Every line from the beginning of the records below up to the one holding "Sächsische Zeitung: Reporter" should be quoted exactly; leave out the rest.

### Records shown
»»

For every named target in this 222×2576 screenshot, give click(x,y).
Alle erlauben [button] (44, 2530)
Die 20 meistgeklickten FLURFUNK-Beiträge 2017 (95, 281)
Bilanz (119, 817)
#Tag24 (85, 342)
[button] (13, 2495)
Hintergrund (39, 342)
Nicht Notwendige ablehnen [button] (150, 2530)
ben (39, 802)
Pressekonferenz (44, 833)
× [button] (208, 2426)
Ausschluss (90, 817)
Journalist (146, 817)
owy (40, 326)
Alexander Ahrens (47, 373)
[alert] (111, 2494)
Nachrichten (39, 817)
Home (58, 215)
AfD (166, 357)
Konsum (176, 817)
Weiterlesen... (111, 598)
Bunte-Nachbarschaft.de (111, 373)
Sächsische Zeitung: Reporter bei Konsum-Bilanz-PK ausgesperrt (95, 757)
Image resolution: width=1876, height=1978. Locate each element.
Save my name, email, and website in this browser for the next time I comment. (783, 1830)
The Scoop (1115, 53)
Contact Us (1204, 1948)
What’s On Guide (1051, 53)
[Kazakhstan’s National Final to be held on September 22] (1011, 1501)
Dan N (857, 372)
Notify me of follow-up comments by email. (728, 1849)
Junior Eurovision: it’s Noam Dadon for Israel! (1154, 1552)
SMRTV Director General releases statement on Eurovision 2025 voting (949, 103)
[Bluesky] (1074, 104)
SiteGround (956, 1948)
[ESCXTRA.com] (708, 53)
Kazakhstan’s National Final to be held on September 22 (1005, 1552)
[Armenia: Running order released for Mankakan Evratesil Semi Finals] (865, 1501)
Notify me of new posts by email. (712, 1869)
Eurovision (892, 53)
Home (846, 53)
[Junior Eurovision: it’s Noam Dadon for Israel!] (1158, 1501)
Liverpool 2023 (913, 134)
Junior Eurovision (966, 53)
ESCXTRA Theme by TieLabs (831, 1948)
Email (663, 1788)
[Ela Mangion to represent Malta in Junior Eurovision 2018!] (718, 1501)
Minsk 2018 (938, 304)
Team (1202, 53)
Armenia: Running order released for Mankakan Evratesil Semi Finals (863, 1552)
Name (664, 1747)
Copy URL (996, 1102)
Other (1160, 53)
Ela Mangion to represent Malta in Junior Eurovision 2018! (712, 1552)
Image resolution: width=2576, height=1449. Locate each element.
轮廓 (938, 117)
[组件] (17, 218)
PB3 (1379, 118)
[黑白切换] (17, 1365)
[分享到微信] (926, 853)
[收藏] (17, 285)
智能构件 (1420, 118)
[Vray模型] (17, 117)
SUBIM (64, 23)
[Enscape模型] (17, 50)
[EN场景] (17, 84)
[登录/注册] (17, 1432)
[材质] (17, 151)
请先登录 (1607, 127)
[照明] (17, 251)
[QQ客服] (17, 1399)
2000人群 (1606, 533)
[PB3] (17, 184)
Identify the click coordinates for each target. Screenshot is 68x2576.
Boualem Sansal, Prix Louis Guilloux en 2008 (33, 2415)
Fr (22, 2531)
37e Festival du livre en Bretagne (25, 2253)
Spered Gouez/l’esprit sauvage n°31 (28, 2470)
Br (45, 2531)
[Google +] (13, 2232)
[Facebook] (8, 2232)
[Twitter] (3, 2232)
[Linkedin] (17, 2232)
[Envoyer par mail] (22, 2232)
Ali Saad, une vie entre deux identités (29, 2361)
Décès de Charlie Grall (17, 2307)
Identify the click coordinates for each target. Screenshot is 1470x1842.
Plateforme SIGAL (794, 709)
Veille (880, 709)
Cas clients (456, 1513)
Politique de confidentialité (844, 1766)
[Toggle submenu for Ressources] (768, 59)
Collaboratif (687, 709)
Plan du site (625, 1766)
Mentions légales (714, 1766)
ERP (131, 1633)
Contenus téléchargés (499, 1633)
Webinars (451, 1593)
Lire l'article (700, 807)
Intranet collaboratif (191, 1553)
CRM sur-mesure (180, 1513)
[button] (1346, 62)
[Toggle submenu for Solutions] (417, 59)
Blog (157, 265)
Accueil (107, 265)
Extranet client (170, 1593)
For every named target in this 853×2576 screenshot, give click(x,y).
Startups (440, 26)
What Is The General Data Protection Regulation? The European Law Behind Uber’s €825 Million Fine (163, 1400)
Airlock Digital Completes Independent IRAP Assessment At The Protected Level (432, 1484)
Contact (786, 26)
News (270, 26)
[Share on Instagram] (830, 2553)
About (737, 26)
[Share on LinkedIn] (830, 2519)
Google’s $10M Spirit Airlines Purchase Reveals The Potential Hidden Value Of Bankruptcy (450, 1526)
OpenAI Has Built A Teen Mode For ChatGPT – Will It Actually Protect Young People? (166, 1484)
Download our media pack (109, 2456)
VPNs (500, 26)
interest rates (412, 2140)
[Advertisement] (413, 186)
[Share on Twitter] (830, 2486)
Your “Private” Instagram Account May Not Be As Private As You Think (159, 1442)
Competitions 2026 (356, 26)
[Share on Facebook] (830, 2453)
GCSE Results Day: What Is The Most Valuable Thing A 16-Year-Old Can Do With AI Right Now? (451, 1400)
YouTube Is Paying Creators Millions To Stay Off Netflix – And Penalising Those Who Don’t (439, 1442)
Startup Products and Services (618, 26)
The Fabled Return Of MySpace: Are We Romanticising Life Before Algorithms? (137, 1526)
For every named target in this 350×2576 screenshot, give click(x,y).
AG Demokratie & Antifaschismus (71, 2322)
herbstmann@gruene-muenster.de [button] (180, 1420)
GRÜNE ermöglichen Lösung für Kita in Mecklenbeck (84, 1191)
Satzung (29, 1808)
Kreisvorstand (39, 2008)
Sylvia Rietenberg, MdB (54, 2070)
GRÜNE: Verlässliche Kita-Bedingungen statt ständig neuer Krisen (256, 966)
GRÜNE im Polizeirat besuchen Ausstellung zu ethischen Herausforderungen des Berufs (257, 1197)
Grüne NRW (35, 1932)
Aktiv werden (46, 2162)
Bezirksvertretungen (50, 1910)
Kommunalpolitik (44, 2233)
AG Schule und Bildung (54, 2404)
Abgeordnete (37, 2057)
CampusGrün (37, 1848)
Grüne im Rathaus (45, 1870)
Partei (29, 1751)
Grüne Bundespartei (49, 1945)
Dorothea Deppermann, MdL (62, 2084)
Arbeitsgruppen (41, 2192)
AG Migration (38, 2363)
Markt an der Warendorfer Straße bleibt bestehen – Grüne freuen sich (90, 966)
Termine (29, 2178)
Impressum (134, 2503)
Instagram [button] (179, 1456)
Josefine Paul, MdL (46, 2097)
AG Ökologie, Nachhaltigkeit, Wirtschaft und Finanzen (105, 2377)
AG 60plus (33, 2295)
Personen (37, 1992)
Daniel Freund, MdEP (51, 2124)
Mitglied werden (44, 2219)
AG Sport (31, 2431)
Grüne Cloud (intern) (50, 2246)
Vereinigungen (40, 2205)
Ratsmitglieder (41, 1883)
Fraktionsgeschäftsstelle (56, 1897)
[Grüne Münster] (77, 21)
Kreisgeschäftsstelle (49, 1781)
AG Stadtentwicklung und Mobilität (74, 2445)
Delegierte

««

### Response
For every named target in this 222×2576 screenshot, give click(x,y).
Alle erlauben [button] (44, 2530)
Die 20 meistgeklickten FLURFUNK-Beiträge 2017 (95, 281)
Bilanz (119, 817)
#Tag24 (85, 342)
[button] (13, 2495)
Hintergrund (39, 342)
Nicht Notwendige ablehnen [button] (150, 2530)
ben (39, 802)
Pressekonferenz (44, 833)
× [button] (208, 2426)
Ausschluss (90, 817)
Journalist (146, 817)
owy (40, 326)
Alexander Ahrens (47, 373)
[alert] (111, 2494)
Nachrichten (39, 817)
Home (58, 215)
AfD (166, 357)
Konsum (176, 817)
Weiterlesen... (111, 598)
Bunte-Nachbarschaft.de (111, 373)
Sächsische Zeitung: Reporter bei Konsum-Bilanz-PK ausgesperrt (95, 757)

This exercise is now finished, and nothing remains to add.